■ INSTRUÇÕES DO EXERCÍCIO:
1) Responda às perguntas abaixo com base no texto sobre Twin Peaks:
(a) Qual canal trouxe a série de volta?
(b) Quem criou a série?
(c) Em qual canal a série passava nos EUA?
2) Liste todos os canais e serviços de exibição citados no texto sobre Twin Peaks.
3) Retome o texto sobre Twin Peaks a partir do ponto em que ele termina.

■ TRECHO DO TEXTO:

__________________________________________________

Twin Peaks: Um pouco sobre o ícone cult
Pode parecer 25 anos, mas o blog
só tá parado há alguns meses, mesmo assim parece uma eternidade. Essas pausas
longas me irritam completamente, mas infelizmente tempo é algo em falta (não
que eu necessariamente possua tempo agora, mas a falta de escrever ia acabar me
matando).
Em cerca de 8 meses de blog ainda
não tinha conseguido a oportunidade para falar de séries aqui (nem de HQs, mas
isso fica mais pra frente) e, por coincidência, há uma deixa perfeita para
escrever sobre durante esse e os próximos meses. No final do mês passado o
canal Showtime realizou o sonho de milhares de fãs e trouxe de volta, após 2
décadas e meia, uma das séries mais cultuadas da história: Twin Peaks. Criada
pelo renomado (e completamente maluco) cineasta David Lynch, a série que foi um
sucesso do início dos anos 90 retorna agora trazendo de volta as doideiras da
série original, agora com a oportunidade de ser mais explicita.
Tá, uma boa parte de quem está
lendo deve ainda estar se perguntando o que diabos é essa série. Ela nunca
chegou a ser muito popular por aqui (por sorte, alguém talvez tenha tipo a oportunidade
de ver no Canal Viva há uns anos atrás, ou quando estava disponível na Netflix),
na época sendo exibida nas noites de domingo toda picotada na Globo (alguns
anos mais tarde na Record), enquanto passava na ABC nos EUA (também um canal
aberto, algo que vale destacar desde já). Mesmo assim, é uma série com fanbase relevante
por aqui, apesar de bem menos que entre os americanos. De qualquer modo, deixo
claro que é uma série bem no padrão “ame ou odeie”.

__________________________________________________

■ DADOS:
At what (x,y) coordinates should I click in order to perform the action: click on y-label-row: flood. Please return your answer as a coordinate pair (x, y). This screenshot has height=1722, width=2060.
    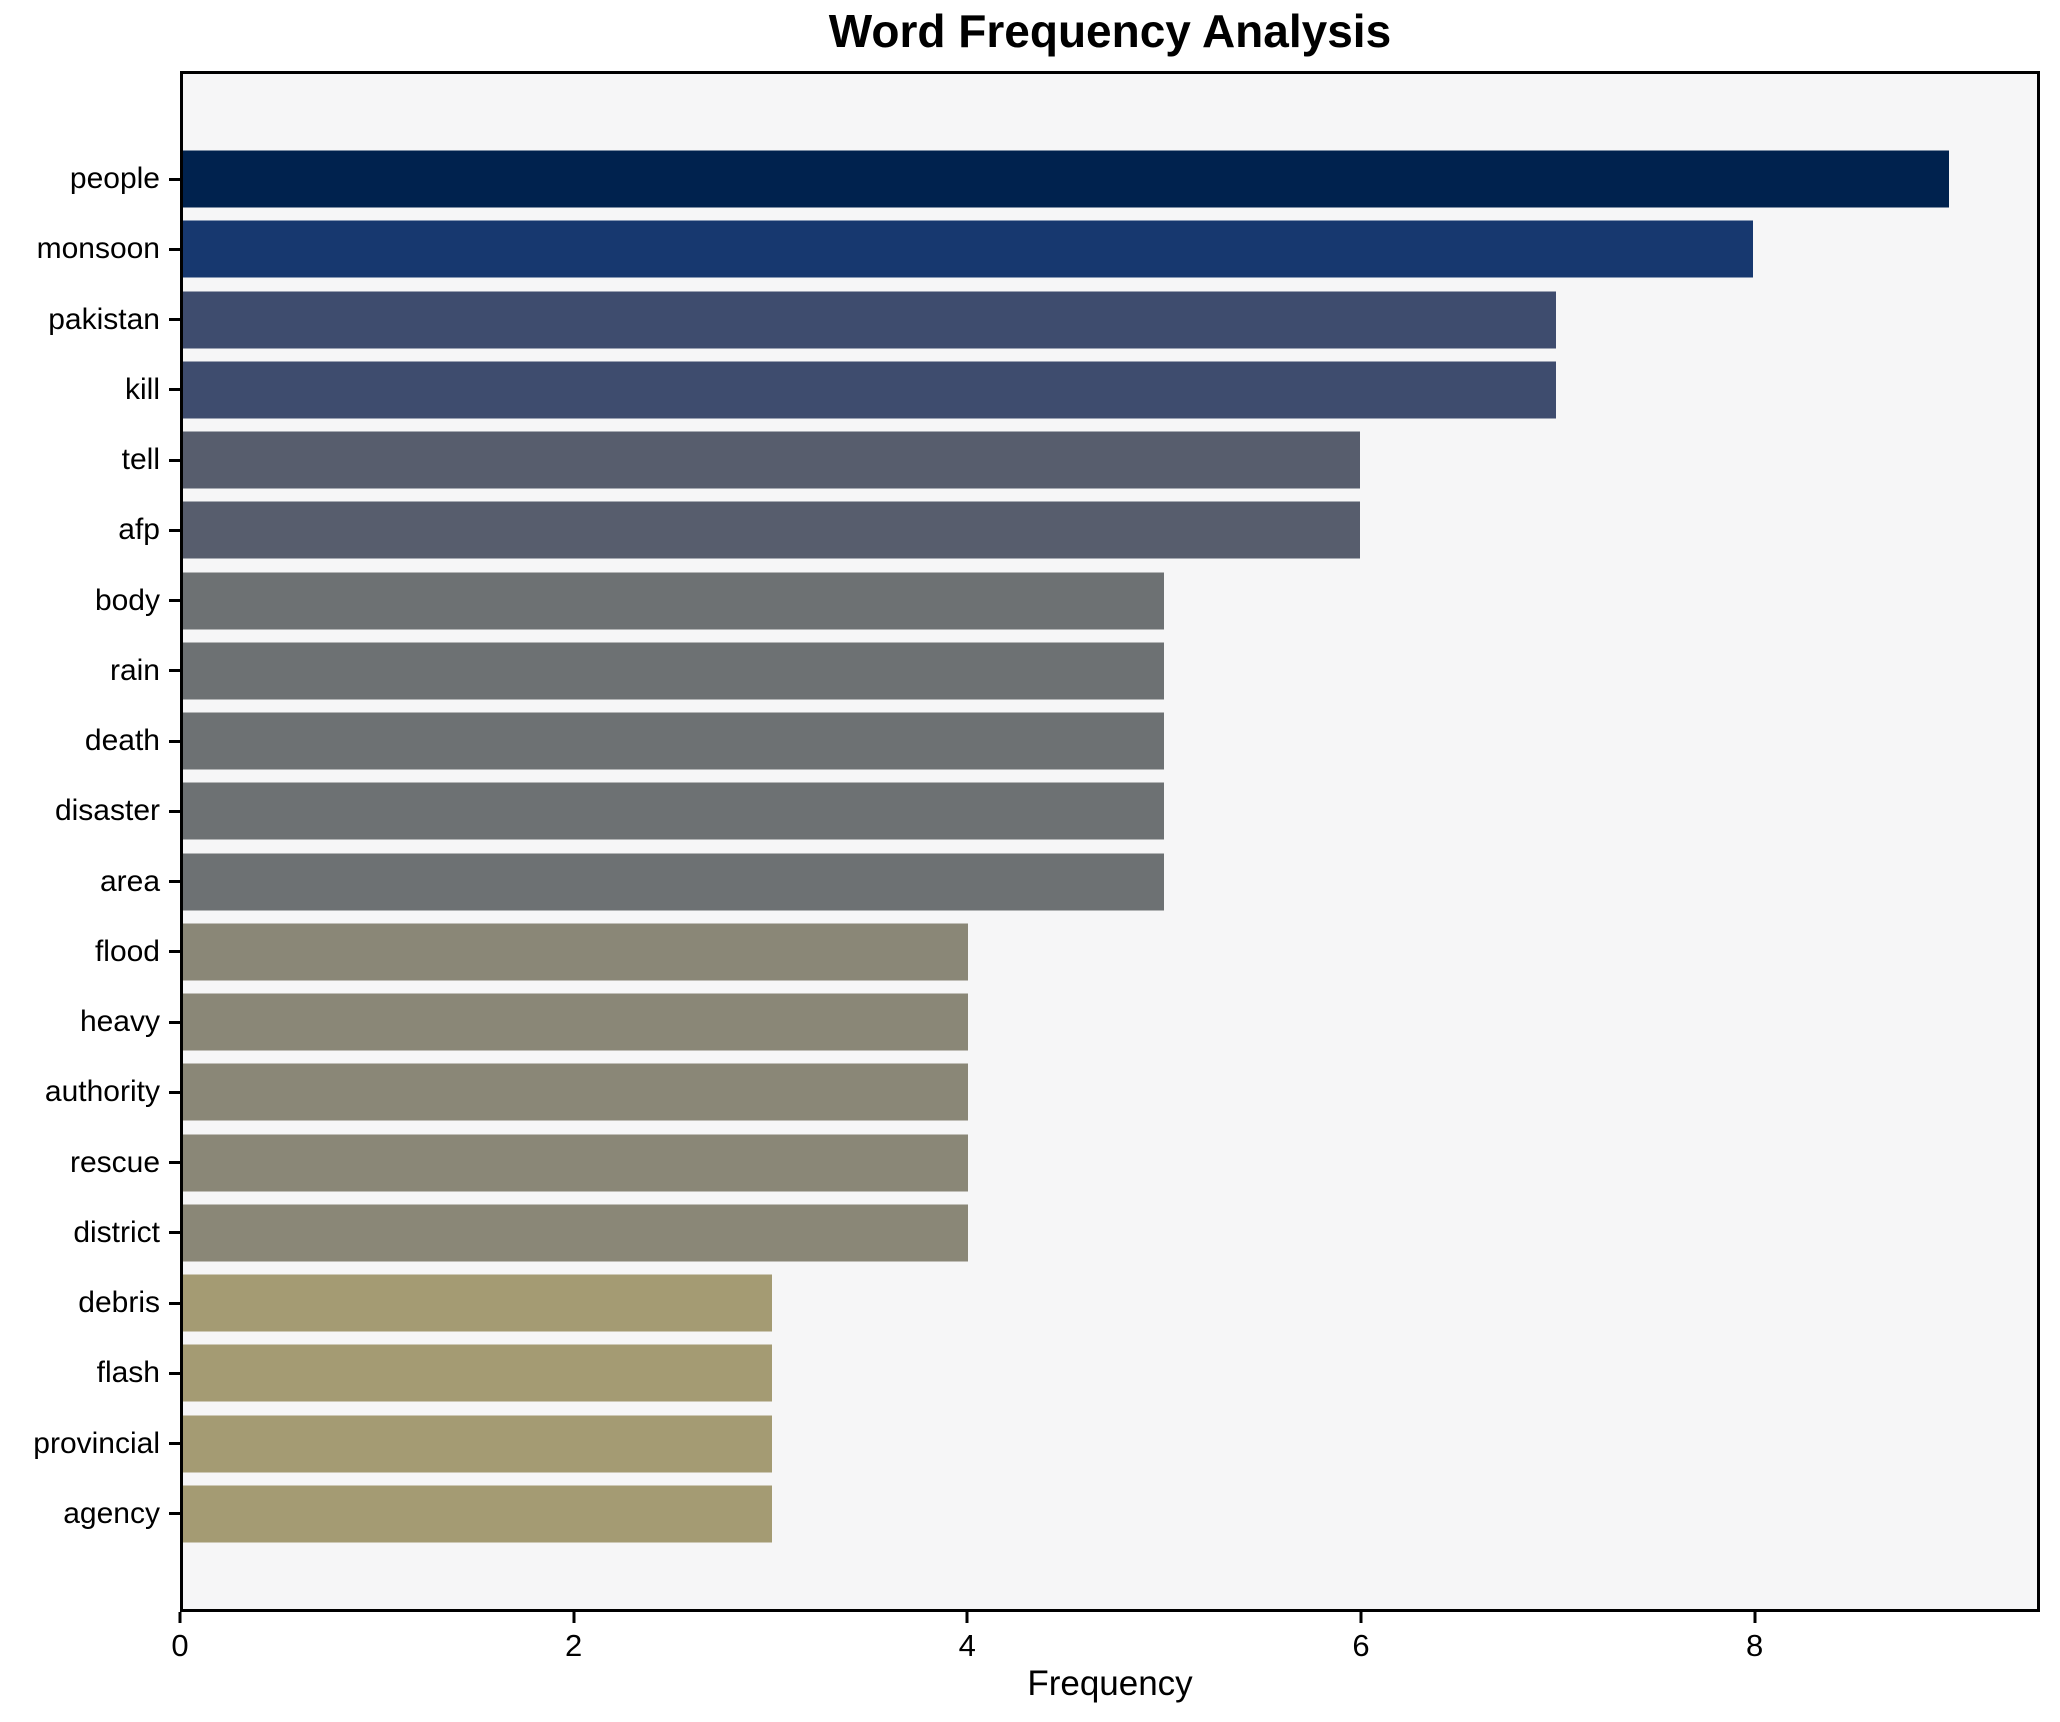
    Looking at the image, I should click on (90, 952).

__________________________________________________

■ RESPOSTAS:
1)
(a) O canal Showtime.
(b) David Lynch.
(c) Na ABC.

2) Showtime, Canal Viva, Netflix, Globo, Record, ABC

3)
Na trama original, tudo começa
quando é encontrado o cadáver de Laura Palmer (Sheryl Lee) enrolado em saco plástico na
beira de um rio em Twin Peaks. Laura era provavelmente a aluna mais popular da
escola em que estudava, o que também queria dizer que quase todos daquela
pequena cidade, na fronteira com o Canadá, conheciam. Como é de se imaginar, esse
tipo de crime era no mínimo incomum na cidade, causando um impacto geral,
principalmente se tratando de alguém querido pela maioria. O crime logo trás o
agente especial do FBI Dale Cooper (Kyle MacLachlan) à cidade para investigar o caso.
A história poderia se desenvolver
como um thriller qualquer, vários suspeitos, cidade pequena, achar pistas...
Mas é o do Lynch que a gente tá falando e, quando se fala dele dá pra se
esperar muita coisa fora da casinha e bem, isso já começa a ficar claro desde o
terceiro episódio e... O ANÃO DANÇANTE.
Twin Peaks é uma série que vai
perdendo a noção do crível a cada episódio e é isso que a torna tão especial.
Pouco a pouco vamos descobrindo quem matou a Laura e vemos que isso é apenas um
começo para as maiores revelações. De praxe, a imagem de santa boa moça de
Palmer começa a cair por água abaixo e vemos o quão perdida e morta por dentro
ela já estava antes de ser assassinada.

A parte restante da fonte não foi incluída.